• _ASSIGNMENT_: Reproduce the whole listing exactly and let no picture into the copy.

• _DATA FOR THIS TASK_:
━━━━

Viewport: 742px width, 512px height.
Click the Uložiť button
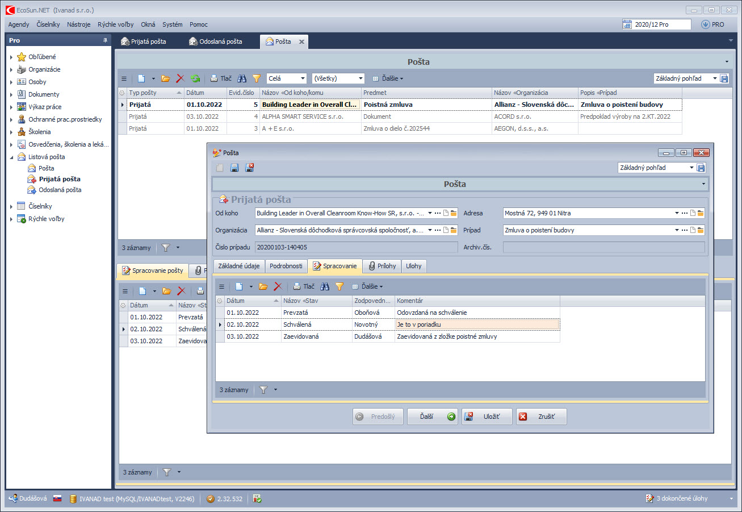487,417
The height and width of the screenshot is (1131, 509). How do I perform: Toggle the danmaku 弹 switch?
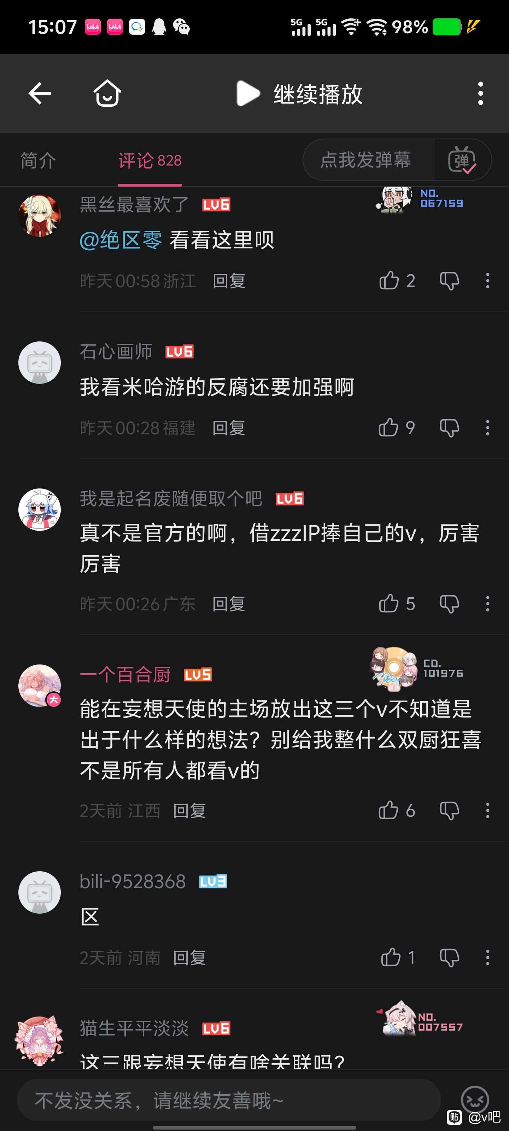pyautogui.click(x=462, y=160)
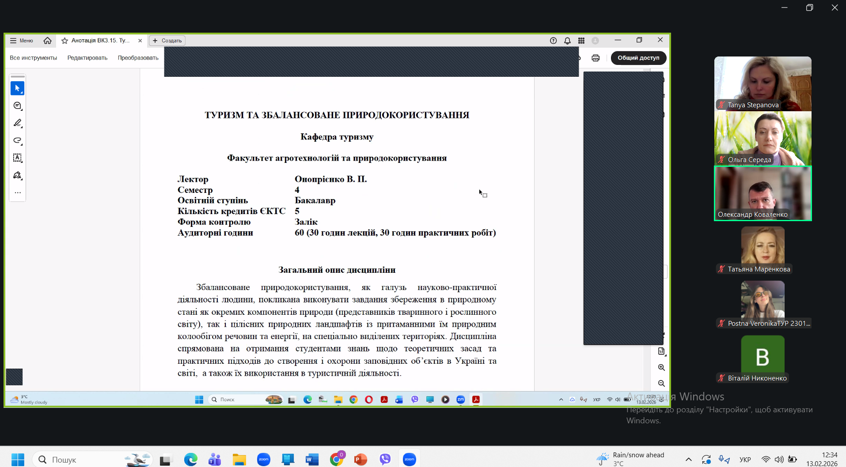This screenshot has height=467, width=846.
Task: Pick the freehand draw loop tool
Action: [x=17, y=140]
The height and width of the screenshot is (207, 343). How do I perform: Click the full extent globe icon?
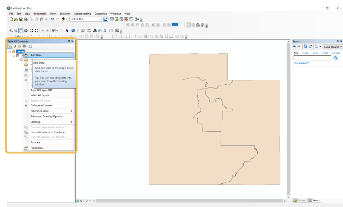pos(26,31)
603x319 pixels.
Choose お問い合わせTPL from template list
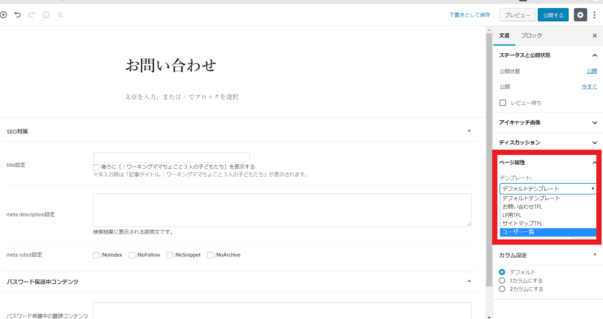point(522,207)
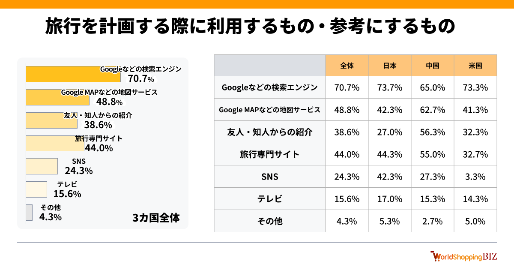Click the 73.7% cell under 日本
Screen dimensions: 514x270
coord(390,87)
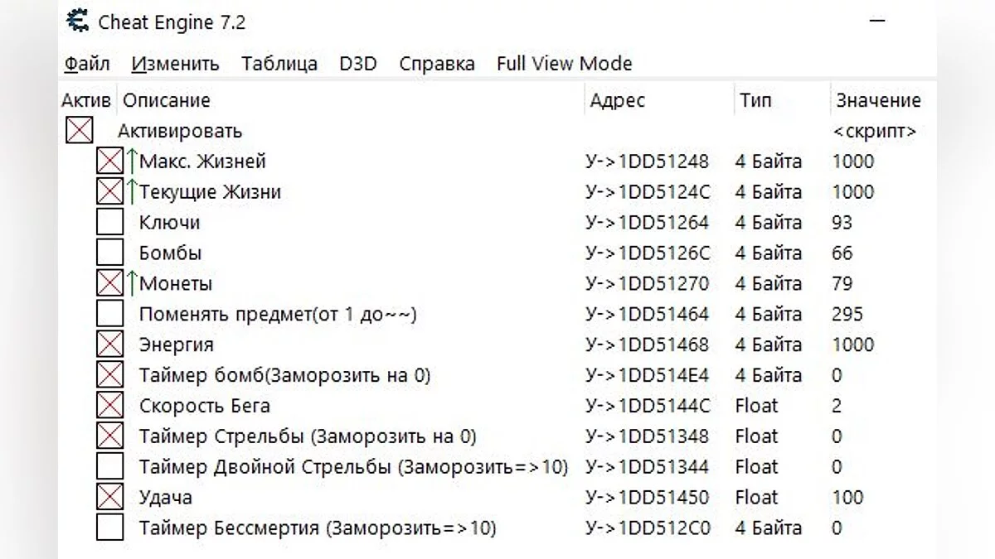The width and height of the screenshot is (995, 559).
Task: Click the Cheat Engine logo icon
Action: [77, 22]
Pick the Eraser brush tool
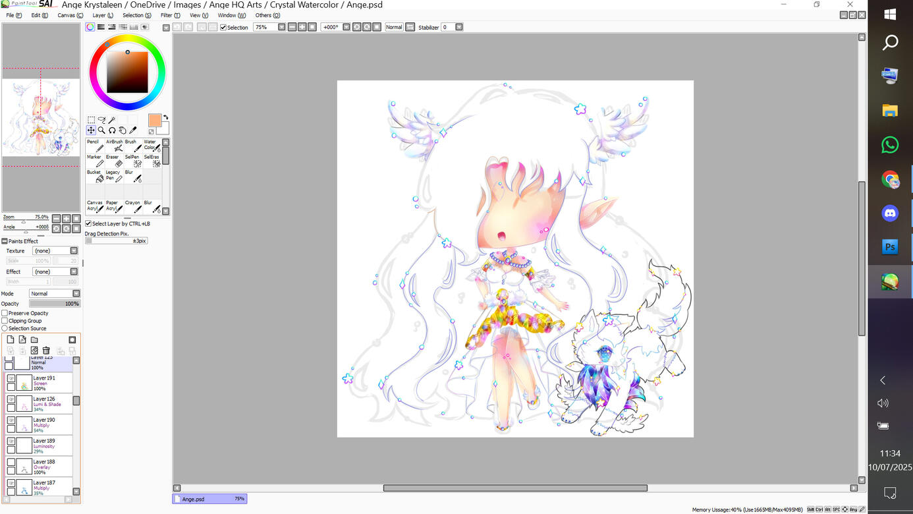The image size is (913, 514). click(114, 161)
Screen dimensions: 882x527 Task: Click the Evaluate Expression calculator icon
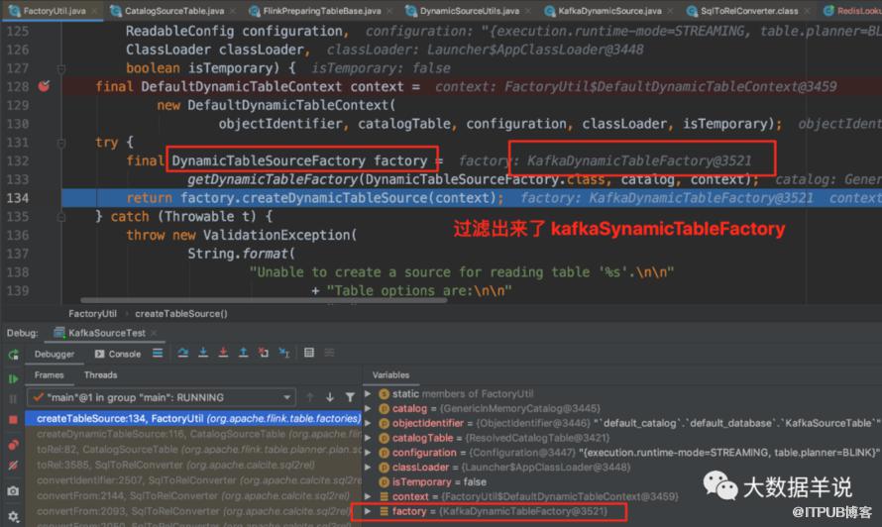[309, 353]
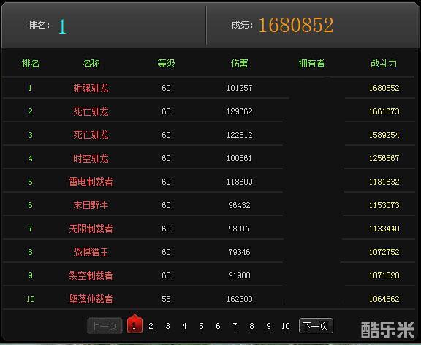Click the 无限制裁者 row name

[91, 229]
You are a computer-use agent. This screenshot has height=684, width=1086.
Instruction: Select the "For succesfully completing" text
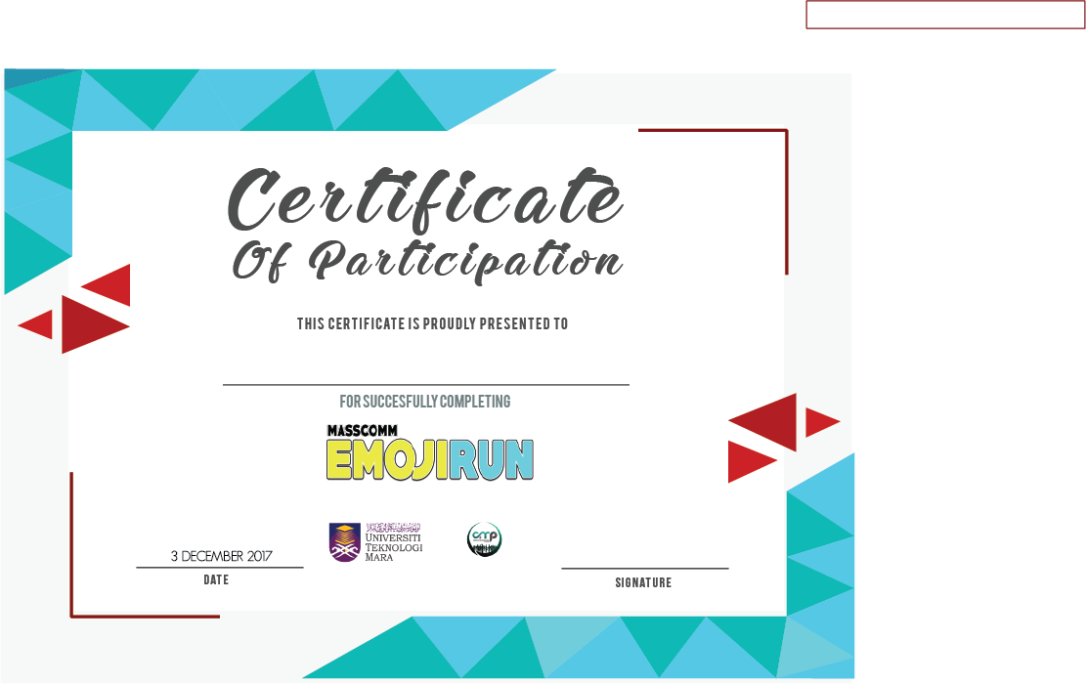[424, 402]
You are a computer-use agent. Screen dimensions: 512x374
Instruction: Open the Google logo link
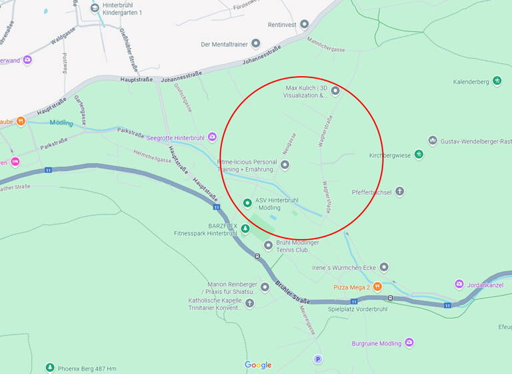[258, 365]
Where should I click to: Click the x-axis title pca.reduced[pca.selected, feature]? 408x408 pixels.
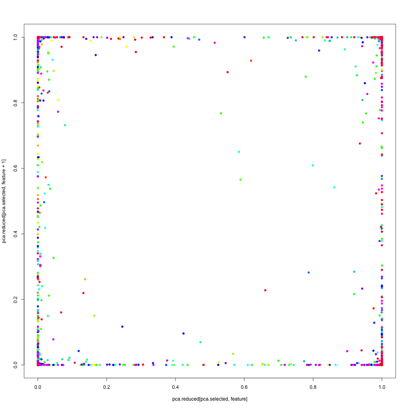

━━━━

• _YOUR SOLUTION_:
Viewport: 742px width, 512px height.
Click the Uložiť button
487,417
The height and width of the screenshot is (1131, 509). How do I perform: Toggle the danmaku 弹 switch?
pyautogui.click(x=462, y=160)
This screenshot has height=467, width=846.
Task: Pick the freehand draw loop tool
Action: [x=17, y=140]
The height and width of the screenshot is (207, 343). How do I perform: Click the full extent globe icon?
pos(26,31)
603x319 pixels.
Choose お問い合わせTPL from template list
point(522,207)
Click the 73.7% cell under 日本
Screen dimensions: 514x270
coord(390,87)
The width and height of the screenshot is (995, 559).
Task: Click the Cheat Engine logo icon
Action: [77, 22]
Pick the Eraser brush tool
The image size is (913, 514). click(114, 161)
Screen dimensions: 882x527 Task: Click the Evaluate Expression calculator icon
[309, 353]
Click the 无限制裁者 row name

[91, 229]
You are a computer-use agent. This screenshot has height=684, width=1086.
Instruction: Select the "For succesfully completing" text
[424, 402]
You are a computer-use agent. Screen dimensions: 512x374
Instruction: Open the Google logo link
[258, 365]
Where should I click to: Click the x-axis title pca.reduced[pca.selected, feature]? 408x408 pixels.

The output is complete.